M220P Migration Ticket

I an unsure as to wether I understand the ticket so I am asking for a pointer…

The ticket states

# TODO: Create the proper predicate and projection
# add a predicate that checks that the "lastupdated" field exists, and then
# checks that its type is a string
# a projection is not required, but may help reduce the amount of data sent
# over the wire!

So I created my predicate and projection as follows:

predicate = {"$lastupdated": {"$exists" : True, "$type": "string"}}
projection = {"_id": 1, "lastupdated": 1}

The predicate checks for the field lastupdated and then makes sure it exists and is of type string.

I then use projection to project the _id and the field lastupdated…

Then in the update I use the set operator for the lastupdated field.

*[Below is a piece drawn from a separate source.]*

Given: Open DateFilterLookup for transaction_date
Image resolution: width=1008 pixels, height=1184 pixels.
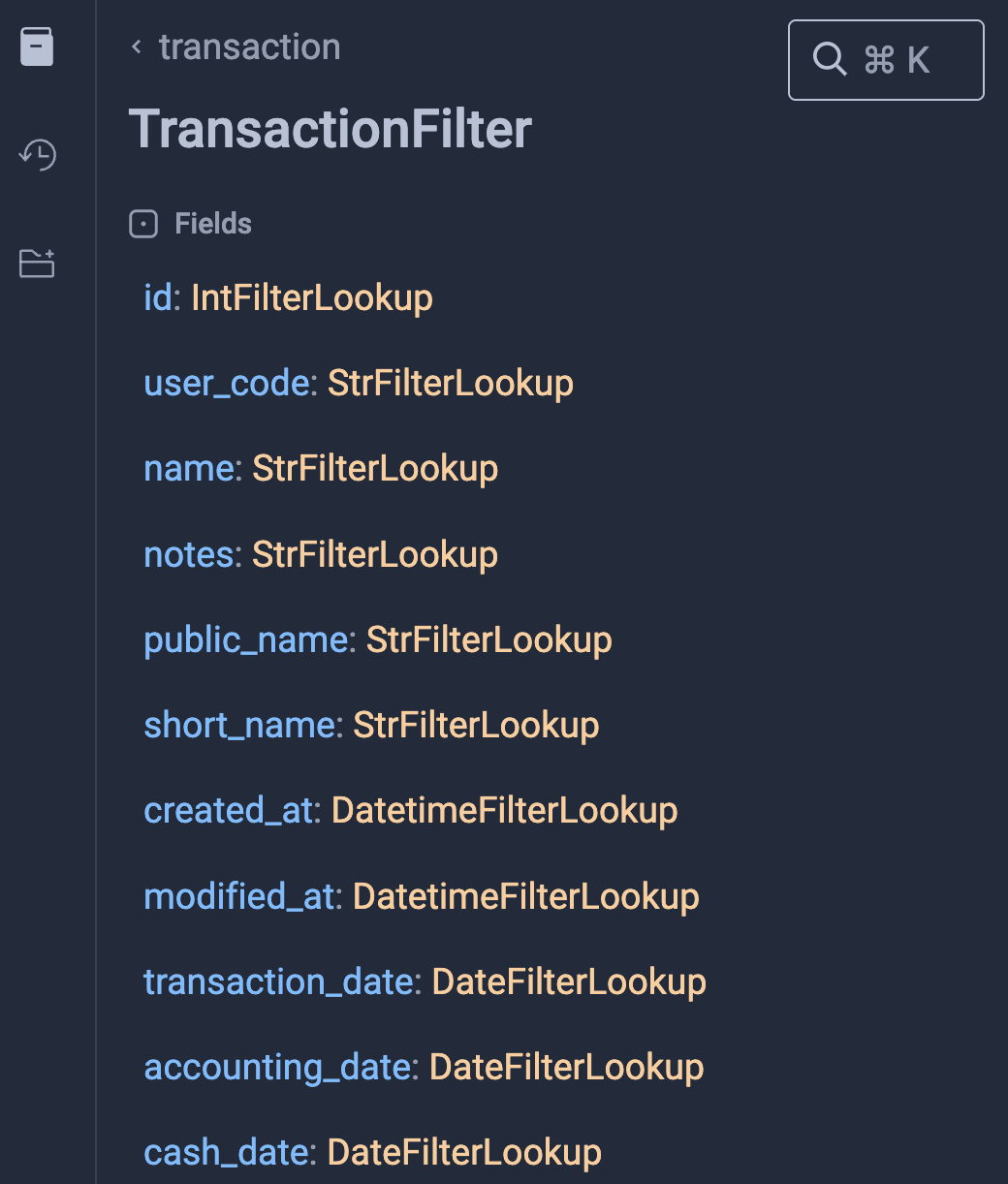Looking at the screenshot, I should (x=569, y=981).
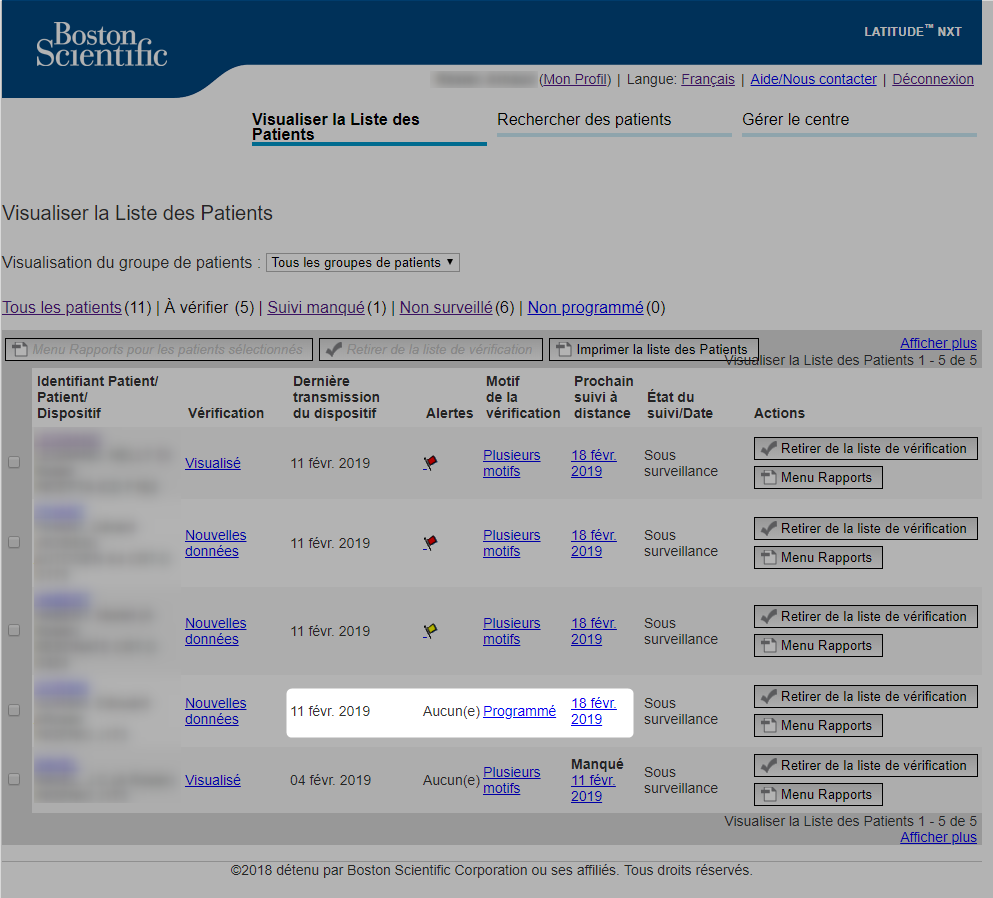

My question is how do I run this… Do I now run conda activate mflix from the mflix-python folder… Then cd into the migration folder and run the script? Once the script runs successfully, do I then run the pytest -m migration test inside the migration folder or do I run it in the mflix-python folder?

Hey @David_Thompson,

Yes, activate the conda environment and then run the movie_last_updated_migration.py in the migration folder using the command:

python movie_last_updated_migration.py

Once you see the script running successfully with no errors, you can run the unit tests the same way you ran for previous labs. The command for this is:

pytest -m migration

Once the tests pass, run the application and proceed to the status page for the validation code.

Let us know if you are facing any issues when doing this.

Regards,
Satyam

1 Like

Thanks… I am getting an error at line 35… It is the for loop after the query…

This leads me to believe my query is wrong… But I am unsure where it is wrong…

This is my predicate and projection

predicate = {"lastupdated": {"$exists" : True, "$type": "string"}}
projection = { "_id": 0, "lastupdated": 1 }

I believe it is correct… It identifies the field to check “lastupdated” and uses the “$exists” : True to check if it exists, then it checks the field type by using “$type” : “string”…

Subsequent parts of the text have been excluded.